▶ Stored data
■ ■ ■
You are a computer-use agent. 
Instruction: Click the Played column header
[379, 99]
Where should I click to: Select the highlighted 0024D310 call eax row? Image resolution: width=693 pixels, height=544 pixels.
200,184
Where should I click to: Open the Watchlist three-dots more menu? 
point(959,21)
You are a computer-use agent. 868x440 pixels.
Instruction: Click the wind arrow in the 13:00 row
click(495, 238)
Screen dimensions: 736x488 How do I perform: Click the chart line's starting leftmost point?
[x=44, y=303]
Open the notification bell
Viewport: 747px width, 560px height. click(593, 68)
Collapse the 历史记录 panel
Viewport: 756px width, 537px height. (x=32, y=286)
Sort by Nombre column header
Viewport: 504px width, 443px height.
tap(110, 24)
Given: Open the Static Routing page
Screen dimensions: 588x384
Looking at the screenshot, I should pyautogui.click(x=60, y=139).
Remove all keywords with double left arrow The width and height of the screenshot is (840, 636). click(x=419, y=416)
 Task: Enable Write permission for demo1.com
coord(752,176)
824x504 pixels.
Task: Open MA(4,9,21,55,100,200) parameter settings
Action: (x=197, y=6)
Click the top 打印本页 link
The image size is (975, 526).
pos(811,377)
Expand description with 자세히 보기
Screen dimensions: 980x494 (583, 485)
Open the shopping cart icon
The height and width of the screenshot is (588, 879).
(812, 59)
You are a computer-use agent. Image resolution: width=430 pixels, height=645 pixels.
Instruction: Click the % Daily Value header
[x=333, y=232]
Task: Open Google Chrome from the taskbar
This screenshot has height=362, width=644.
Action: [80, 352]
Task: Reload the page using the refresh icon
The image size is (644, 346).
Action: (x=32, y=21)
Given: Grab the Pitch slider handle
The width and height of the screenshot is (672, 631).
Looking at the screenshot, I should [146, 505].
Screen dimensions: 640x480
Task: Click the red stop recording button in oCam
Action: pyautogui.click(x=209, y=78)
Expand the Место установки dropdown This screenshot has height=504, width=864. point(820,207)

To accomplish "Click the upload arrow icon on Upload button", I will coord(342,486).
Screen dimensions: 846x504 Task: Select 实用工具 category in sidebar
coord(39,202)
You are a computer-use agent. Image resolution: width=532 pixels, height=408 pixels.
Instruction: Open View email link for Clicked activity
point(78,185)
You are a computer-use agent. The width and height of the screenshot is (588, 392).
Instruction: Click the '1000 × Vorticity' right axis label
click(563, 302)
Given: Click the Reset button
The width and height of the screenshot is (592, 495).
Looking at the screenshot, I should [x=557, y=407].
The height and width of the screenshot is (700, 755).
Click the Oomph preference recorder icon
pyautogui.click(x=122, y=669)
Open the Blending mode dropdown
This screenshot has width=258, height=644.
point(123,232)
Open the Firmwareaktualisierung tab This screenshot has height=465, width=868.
■ ■ ■
▶ Required work
Above are the records; copy exactly the lines from the line with "You are a computer-use agent. 868x440 pixels." through the line with "Task: Reload the page using the refresh icon", both included.

▶ Answer box
You are a computer-use agent. 868x440 pixels.
Instruction: Click the wind arrow in the 13:00 row
click(495, 238)
Screen dimensions: 736x488 How do I perform: Click the chart line's starting leftmost point?
[x=44, y=303]
Open the notification bell
Viewport: 747px width, 560px height. click(593, 68)
Collapse the 历史记录 panel
Viewport: 756px width, 537px height. (x=32, y=286)
Sort by Nombre column header
Viewport: 504px width, 443px height.
tap(110, 24)
Given: Open the Static Routing page
Screen dimensions: 588x384
Looking at the screenshot, I should pyautogui.click(x=60, y=139).
Remove all keywords with double left arrow The width and height of the screenshot is (840, 636). click(x=419, y=416)
 Task: Enable Write permission for demo1.com
coord(752,176)
824x504 pixels.
Task: Open MA(4,9,21,55,100,200) parameter settings
Action: (x=197, y=6)
Click the top 打印本页 link
The image size is (975, 526).
pos(811,377)
Expand description with 자세히 보기
Screen dimensions: 980x494 (583, 485)
Open the shopping cart icon
The height and width of the screenshot is (588, 879).
(812, 59)
You are a computer-use agent. Image resolution: width=430 pixels, height=645 pixels.
Instruction: Click the % Daily Value header
[x=333, y=232]
Task: Open Google Chrome from the taskbar
This screenshot has height=362, width=644.
Action: [80, 352]
Task: Reload the page using the refresh icon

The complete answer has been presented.